Oregon’s present, Wisconsin’s future

Jim Geraghty observes Oregon, a “progressive” state run by Democrats since forever, with Democratic Gov. John Kitzhaber favored for reelection over Republican Dennis Richardson despite scandals involving Kitzhaber’s fiancée, Cylvia Hayes:

Greetings from Portland, Oregon — the state with the most egregiously failing Obamacare exchange in the country, now set to reelect the governor whose administration oversaw that disaster and wasted all that money. …

Richardson probably has to try to make the most of the stories surrounding Hayes, as it’s undoubtedly the biggest news to come out of the Oregon governor’s mansion in years. But the more salacious aspects probably generate some sympathy for Governor Kitzhaber; his fiancée hid a criminal past from him.

But it seems like relatively small potatoes compared to a state exchange site that never worked properly, never enrolled a single citizen online (everything had to be done with pen-and-paper), and cost, oh, $305 million.

And the bad news for Oregon’s attempt at health insurance just keeps piling up.

A Klamath Falls woman who applied for health coverage through Cover Oregon says the insurance exchange mailed her the personal information of other applicants.

Ann Migliaccio told The Associated Press that she received documents last week containing the names and birth dates of two applicants from Hillsboro. She says the documents did not include Social Security numbers.

This is the 18th low-level security breach in the past six months, Cover Oregon officials said. They say the information inadvertently shared in these breaches included addresses, names, dates of birth and internal Cover Oregon IDs, but no Social Security numbers.

And piling up:

More than 12,000 people who purchased policies through Cover Oregon could owe money at tax time because of errors in tax credits issued by the health exchange.

The figure is updated from an estimate of about 800 people that exchange officials shared with the Legislature last month, only to realize they’d got it wrong.

A more recent internal staff estimate released under Oregon Public Records Law found errors in 12,772 policies, or 38 percent of those who received tax credits.

Portland intrigues me. If you are one of those despairing conservatives who thinks that the United States of America is caught in an inescapable whirlpool of progressive-driven decline, our future is probably going to look something like Portland.

And at first glance — or at least a visit, the progressive utopia of Portland has its upsides. The ludicrously restrictive zoning laws kept farmland close to the city, so there’s always plenty of locally-grown food, produce, and so on for the run-amok foodie culture. There’s plenty of green space and parks. (Our old friend Mark Hemingway wrote one of the definitive takedowns of modern Portland.)

But the upshot of Oregon’s failed insurance exchange, and the seeming lack of any lasting public outrage, is the confirmation that a key element of modern progressivism is never, ever, ever getting upset about government spending if it’s done with the right intentions.

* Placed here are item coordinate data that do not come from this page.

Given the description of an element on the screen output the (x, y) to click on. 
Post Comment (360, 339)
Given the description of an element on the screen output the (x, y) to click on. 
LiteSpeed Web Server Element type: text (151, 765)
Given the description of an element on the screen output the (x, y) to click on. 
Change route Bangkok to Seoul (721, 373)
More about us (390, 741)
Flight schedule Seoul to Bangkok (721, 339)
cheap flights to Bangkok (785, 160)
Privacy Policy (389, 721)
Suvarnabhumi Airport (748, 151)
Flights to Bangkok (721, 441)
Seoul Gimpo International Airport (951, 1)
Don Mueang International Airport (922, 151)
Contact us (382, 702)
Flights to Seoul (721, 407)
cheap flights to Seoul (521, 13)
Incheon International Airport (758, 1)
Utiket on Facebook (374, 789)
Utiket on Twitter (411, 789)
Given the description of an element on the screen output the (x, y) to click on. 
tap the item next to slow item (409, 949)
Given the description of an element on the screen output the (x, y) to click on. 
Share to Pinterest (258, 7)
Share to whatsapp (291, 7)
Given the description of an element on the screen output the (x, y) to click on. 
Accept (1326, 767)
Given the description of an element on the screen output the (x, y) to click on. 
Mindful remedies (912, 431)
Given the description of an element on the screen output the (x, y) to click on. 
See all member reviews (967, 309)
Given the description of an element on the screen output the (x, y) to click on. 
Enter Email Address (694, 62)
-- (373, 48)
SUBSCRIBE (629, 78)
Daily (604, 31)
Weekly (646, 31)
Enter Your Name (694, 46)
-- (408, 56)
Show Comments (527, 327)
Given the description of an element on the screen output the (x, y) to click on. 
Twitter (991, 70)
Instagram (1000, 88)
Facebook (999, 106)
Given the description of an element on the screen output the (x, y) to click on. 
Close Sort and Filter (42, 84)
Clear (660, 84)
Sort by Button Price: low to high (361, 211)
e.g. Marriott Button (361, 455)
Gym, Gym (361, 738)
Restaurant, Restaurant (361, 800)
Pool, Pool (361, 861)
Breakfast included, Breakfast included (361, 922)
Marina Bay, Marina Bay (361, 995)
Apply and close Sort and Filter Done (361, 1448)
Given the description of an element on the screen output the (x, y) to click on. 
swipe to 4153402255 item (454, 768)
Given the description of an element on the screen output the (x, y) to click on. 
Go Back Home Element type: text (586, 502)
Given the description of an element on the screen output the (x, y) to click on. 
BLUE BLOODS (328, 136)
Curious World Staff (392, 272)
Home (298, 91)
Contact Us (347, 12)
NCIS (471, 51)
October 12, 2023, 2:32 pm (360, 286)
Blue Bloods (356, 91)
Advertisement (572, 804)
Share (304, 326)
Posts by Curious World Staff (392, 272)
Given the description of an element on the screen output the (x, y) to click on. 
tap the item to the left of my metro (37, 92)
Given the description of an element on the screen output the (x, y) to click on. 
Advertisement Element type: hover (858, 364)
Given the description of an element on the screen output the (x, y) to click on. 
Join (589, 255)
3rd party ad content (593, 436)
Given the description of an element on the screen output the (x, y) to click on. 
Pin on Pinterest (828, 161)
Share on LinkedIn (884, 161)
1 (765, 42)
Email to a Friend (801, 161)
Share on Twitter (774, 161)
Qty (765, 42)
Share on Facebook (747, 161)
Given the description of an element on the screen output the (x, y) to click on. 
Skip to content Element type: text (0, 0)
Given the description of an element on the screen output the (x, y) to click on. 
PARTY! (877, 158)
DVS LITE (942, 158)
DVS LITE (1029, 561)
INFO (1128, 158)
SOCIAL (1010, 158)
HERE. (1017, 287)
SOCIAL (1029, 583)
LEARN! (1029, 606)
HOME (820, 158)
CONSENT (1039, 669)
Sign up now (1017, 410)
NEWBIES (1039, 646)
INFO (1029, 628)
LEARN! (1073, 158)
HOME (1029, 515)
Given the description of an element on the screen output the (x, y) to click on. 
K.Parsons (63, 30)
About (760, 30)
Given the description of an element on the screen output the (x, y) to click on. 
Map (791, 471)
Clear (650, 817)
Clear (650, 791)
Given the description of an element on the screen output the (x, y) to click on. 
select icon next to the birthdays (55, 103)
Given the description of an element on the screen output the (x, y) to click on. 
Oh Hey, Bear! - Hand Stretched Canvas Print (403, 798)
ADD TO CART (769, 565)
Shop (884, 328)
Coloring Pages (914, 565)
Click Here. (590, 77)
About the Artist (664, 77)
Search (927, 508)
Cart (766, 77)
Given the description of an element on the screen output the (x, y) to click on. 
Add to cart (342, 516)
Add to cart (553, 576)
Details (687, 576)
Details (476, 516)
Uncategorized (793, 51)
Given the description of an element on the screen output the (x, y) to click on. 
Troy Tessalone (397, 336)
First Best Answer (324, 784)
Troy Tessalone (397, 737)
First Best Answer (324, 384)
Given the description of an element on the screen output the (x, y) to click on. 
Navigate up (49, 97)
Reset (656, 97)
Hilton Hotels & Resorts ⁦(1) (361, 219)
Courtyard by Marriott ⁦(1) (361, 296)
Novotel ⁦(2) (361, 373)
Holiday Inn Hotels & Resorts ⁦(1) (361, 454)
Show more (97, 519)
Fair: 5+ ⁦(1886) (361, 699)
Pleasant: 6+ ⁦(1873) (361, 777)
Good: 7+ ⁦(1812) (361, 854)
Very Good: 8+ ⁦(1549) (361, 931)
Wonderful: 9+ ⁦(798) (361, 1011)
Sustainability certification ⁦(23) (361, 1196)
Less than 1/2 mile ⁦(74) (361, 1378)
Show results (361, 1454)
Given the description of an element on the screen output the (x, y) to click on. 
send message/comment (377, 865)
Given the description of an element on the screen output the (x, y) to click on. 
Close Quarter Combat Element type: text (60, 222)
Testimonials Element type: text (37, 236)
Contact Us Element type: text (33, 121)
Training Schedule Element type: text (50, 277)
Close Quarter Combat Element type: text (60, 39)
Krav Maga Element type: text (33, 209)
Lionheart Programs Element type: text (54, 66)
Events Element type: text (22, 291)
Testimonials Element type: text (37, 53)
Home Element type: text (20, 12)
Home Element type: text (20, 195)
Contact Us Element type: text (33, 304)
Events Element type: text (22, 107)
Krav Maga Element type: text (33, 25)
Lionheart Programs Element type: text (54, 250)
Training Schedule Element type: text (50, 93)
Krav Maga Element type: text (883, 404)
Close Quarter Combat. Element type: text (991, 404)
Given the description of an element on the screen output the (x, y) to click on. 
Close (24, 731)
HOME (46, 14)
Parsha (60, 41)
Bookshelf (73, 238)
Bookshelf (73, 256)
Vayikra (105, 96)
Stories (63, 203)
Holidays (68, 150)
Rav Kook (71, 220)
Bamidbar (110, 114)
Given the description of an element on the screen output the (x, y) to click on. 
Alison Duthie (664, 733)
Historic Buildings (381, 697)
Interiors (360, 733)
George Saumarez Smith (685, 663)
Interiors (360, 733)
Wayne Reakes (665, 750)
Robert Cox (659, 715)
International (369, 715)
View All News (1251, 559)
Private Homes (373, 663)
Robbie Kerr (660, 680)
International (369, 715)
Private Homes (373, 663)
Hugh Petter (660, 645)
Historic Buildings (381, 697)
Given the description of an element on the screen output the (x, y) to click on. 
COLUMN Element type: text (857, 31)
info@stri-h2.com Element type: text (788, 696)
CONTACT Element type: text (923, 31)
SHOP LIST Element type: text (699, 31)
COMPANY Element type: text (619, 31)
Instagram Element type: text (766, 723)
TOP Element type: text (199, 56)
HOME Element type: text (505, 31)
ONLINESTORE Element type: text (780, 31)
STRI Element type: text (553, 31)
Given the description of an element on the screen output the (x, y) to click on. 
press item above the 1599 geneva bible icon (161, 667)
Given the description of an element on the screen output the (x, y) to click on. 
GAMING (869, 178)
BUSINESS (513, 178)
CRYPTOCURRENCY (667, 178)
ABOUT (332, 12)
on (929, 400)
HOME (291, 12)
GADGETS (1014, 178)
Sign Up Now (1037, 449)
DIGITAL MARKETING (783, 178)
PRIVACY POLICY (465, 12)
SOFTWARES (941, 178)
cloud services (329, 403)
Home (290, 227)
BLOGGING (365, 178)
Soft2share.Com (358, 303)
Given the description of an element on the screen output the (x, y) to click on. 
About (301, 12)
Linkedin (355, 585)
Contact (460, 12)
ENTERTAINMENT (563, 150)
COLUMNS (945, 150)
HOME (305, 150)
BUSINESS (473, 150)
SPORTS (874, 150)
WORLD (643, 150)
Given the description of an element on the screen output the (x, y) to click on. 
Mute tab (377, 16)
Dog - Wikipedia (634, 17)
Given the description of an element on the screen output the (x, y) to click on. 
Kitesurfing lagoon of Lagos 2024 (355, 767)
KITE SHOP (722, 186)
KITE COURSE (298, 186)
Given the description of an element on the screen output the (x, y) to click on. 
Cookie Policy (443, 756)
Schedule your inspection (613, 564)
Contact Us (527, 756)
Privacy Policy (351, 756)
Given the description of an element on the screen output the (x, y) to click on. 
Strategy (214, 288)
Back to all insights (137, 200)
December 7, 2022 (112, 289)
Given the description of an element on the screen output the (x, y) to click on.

What’s revealing is how “progressive” does not necessarily mean “follows politics or news coverage of government at any level.” There’s a lot of “set it and forget it” Leftism going around. Because you would figure that any self-designated True Believer in the Power of Government to Improve People’s Lives would be breathing fire over something like this. Because all Cover Oregon’s debacle did was make a lot of money for Oracle, and whoever got the contract for those silly singing television commercials. Think about it — big, incompetent government, paying a fortune to a big, incompetent or insufficiently-competent corporate contractor, and most of the lefties in Oregon yawn or just shake their head in mild disapproval.

The formula here — a governing class, cozy with certain big, corporate contractors, coupled with a tuned-out electorate that reflexively elects and reelects the proper names from the progressive class — turns representative government into a giant con. The funny thing is that the stereotypical leftist from, say, the 1960s was extremely suspicious of the government, but that suspicion focused upon the military, the “military-industrial complex”, the intelligence agencies, the police . . . the spiritual and ideological children of those 1960s liberals walk around with enormous faith that the government knows what it is doing and it can be trusted with ever-more amounts of tax money.

Isn’t there any suspicion left over for state health and human services and insurance administrators? Any anger to spare for governors remaining oblivious at best to serious problems within their administration?

Some of these folks can summon skepticism about childhood vaccines, but not the Obamacare insurance mandate.

This is why you should vote for no Democrat Nov. 4. Democrats obviously don’t believe in competent government. The Doyle administration, and before that the Tony Earl administration (which ran Wisconsin so well that Wisconsin was the last state in the U.S. to recover from the early 1980s recession) is proof.